▶ [Information given]
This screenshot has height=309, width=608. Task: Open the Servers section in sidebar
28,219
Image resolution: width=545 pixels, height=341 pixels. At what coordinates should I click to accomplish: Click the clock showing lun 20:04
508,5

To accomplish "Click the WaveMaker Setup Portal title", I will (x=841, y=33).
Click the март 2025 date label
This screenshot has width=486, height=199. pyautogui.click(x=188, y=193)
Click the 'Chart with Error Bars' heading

...

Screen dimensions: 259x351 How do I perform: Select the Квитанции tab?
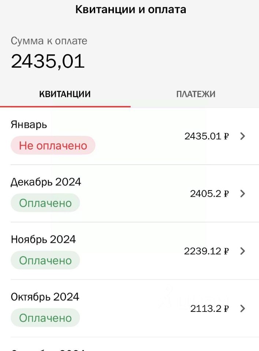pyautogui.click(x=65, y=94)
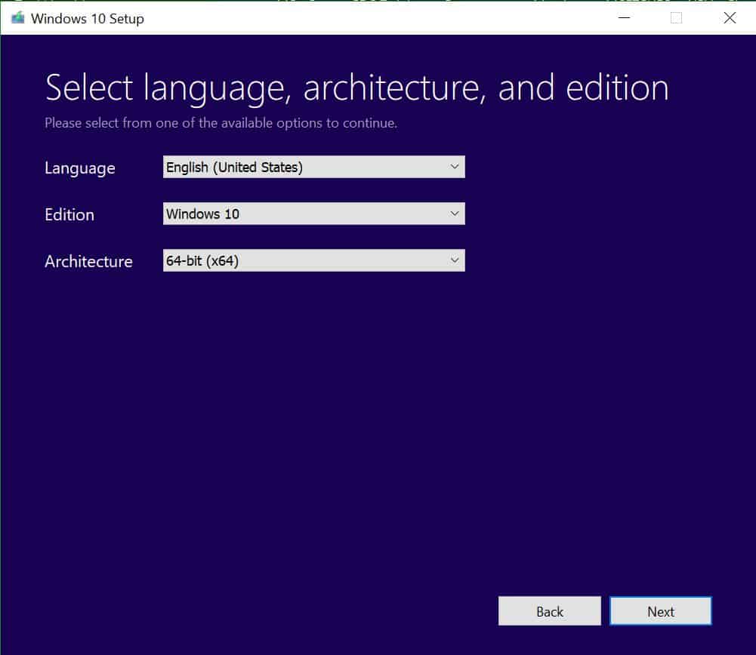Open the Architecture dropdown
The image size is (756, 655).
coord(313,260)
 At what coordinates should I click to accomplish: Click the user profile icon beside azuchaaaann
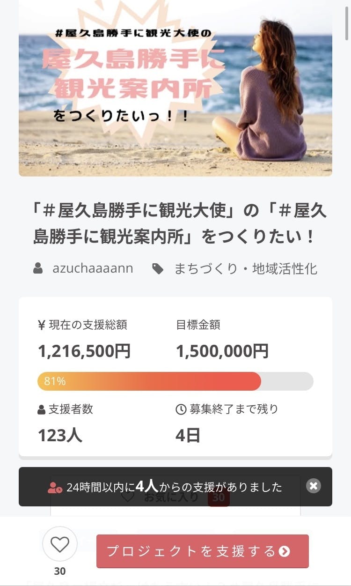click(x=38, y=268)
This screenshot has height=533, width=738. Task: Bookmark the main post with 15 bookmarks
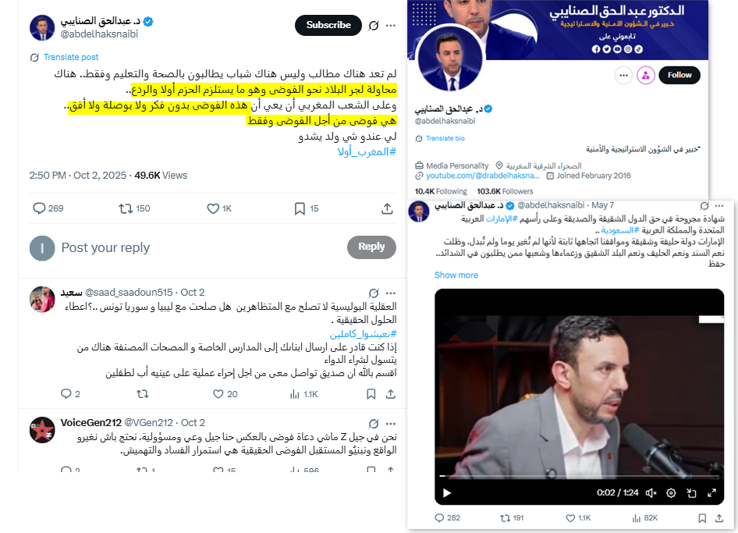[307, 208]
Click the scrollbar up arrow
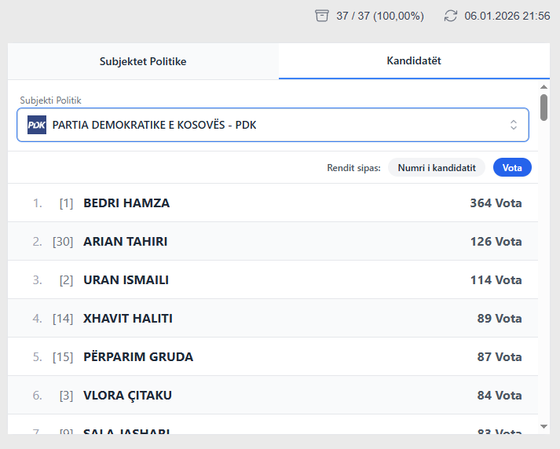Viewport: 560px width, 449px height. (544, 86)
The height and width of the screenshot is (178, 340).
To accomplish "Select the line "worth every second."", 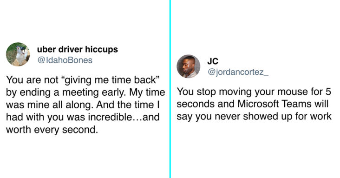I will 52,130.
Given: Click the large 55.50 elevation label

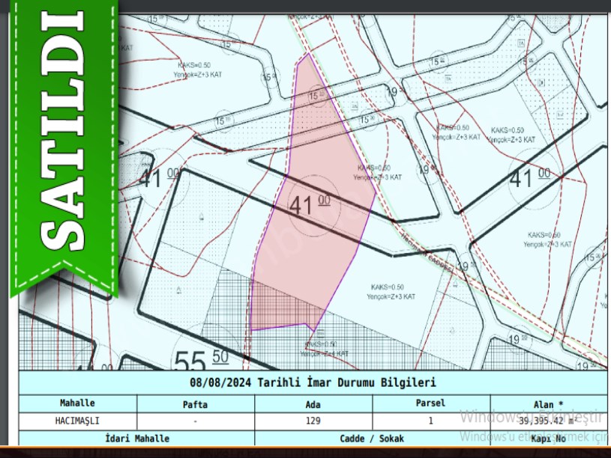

...

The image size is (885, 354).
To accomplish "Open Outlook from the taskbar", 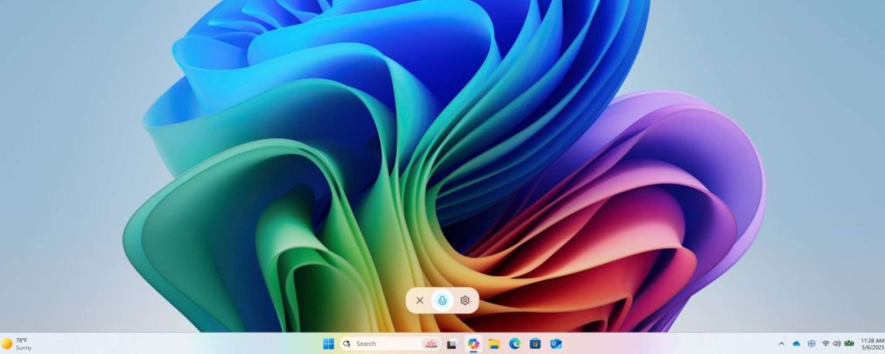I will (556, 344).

▶ [Exercise instructions] From the records above, give again exactly the lines running from the line with "This screenshot has height=309, width=608." to the line with "Click the 'Chart with Error Bars' heading", inclusive.

▶ [Task solution]
This screenshot has height=309, width=608. Task: Open the Servers section in sidebar
28,219
Image resolution: width=545 pixels, height=341 pixels. At what coordinates should I click to accomplish: Click the clock showing lun 20:04
508,5

To accomplish "Click the WaveMaker Setup Portal title", I will (x=841, y=33).
Click the март 2025 date label
This screenshot has width=486, height=199. pyautogui.click(x=188, y=193)
Click the 'Chart with Error Bars' heading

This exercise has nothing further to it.